(DATA PROVIDED Opens)
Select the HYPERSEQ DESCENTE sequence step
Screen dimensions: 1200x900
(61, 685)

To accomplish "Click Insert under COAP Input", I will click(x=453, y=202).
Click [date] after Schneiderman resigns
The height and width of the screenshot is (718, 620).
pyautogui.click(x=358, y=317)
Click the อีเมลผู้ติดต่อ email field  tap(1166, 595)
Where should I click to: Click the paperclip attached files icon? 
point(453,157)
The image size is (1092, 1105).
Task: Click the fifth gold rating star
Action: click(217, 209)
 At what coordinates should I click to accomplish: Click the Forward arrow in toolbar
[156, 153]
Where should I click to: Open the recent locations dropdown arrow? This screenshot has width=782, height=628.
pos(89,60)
(DATA PROVIDED Closes)
▸ **WORK ITEM**
Line by line, transcribe the material above exactly.

▸ **OUTPUT OF THE EXERCISE**
Select the HYPERSEQ DESCENTE sequence step
Screen dimensions: 1200x900
(61, 685)

To accomplish "Click Insert under COAP Input", I will click(x=453, y=202).
Click [date] after Schneiderman resigns
The height and width of the screenshot is (718, 620).
pyautogui.click(x=358, y=317)
Click the อีเมลผู้ติดต่อ email field  tap(1166, 595)
Where should I click to: Click the paperclip attached files icon? 
point(453,157)
The image size is (1092, 1105).
Task: Click the fifth gold rating star
Action: click(217, 209)
 At what coordinates should I click to accomplish: Click the Forward arrow in toolbar
[156, 153]
Where should I click to: Open the recent locations dropdown arrow? This screenshot has width=782, height=628.
pos(89,60)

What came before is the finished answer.